Despite all of this good work, the restoration world is still relatively young and needs continual support, from funding and manpower, to sheer semantics. To combat the latter, a team of international coral researchers, managers, and practitioners will begin the process of aggregating a comprehensive glossary on coral restoration terms and standard metrics. The project, part of the CRC management working group, seeks to provide clear definitions for words and practices used in the restoration sphere. A previous glossary does not exist in the literature simply because of the relative novelty of the coral restoration field and the continuous need to establish cohesive communication. The global coral restoration community works in many different countries and cultural settings. The terminologies used to describe key restoration practices and definitions have thus varied.

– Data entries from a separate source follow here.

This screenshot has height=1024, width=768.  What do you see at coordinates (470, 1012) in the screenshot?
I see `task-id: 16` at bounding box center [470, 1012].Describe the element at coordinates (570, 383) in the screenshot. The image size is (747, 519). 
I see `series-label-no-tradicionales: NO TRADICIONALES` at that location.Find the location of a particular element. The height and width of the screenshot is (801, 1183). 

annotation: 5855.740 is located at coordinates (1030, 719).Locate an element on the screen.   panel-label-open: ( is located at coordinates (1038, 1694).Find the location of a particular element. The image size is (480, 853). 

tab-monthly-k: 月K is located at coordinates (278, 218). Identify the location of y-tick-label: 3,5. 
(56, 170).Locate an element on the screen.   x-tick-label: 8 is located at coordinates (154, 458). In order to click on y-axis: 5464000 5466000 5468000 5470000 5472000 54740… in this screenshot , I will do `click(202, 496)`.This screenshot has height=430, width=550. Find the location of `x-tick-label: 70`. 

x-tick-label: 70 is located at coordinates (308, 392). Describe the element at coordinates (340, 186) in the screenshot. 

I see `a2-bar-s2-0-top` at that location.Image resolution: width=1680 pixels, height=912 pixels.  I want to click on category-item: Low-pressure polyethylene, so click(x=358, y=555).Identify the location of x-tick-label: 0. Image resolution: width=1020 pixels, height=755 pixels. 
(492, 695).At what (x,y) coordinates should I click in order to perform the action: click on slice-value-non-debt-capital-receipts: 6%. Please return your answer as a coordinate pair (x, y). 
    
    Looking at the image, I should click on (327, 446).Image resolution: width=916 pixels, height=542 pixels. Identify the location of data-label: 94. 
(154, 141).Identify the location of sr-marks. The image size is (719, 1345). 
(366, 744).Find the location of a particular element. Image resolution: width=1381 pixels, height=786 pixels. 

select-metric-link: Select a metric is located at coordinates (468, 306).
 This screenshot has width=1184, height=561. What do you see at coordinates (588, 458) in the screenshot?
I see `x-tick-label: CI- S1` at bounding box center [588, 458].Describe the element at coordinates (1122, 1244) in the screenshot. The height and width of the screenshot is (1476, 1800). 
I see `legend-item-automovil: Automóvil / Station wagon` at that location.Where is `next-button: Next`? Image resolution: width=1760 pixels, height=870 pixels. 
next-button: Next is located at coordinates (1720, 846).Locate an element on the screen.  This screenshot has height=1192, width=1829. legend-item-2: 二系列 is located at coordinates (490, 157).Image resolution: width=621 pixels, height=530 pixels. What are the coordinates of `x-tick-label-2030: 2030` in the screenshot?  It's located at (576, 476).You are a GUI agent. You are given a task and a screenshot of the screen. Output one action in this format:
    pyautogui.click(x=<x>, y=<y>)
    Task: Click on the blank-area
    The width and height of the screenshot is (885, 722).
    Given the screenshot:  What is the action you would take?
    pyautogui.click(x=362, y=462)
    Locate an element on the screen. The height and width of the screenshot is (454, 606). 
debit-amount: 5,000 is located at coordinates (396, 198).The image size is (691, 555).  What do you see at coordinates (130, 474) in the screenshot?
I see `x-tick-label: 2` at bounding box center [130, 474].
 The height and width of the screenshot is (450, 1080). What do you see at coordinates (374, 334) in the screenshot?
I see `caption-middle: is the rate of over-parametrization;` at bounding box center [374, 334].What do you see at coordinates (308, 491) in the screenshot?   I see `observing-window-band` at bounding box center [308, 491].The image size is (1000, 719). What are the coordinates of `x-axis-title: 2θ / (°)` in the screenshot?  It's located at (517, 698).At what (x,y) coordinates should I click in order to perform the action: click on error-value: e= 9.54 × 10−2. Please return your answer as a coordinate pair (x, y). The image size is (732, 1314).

In an already difficult to navigate, novel field, it’s best to have clear definitions readily available. A glossary would provide verbiage commonality that is critical to achieving restoration goals. The planned glossary comes before the next major coral restoration conference—Reef Futures 2021—to take place May 17 to 21 of that year in Key Largo, FL. Similarly, the 14th International Coral Reef Symposium (ICRS) will take place July 18 to 23 of 2021.

When a city faces threats, its governing agencies develop strategic plans to combat those threats and plan for a better, more resilient future. Our world reefs need these strategic action plans to protect themselves against the threats they face. A functioning city requires active citizen involvement. It’s time we better understood both our role as citizens within the reef community and, as Dr. Petersen, SECORE International, states, that ‘the true capabilities of coral restoration have not been exhausted yet.’ Let’s research with fervor, think with innovation, and work as if the coral reefs are themselves our home, because ultimately, they are.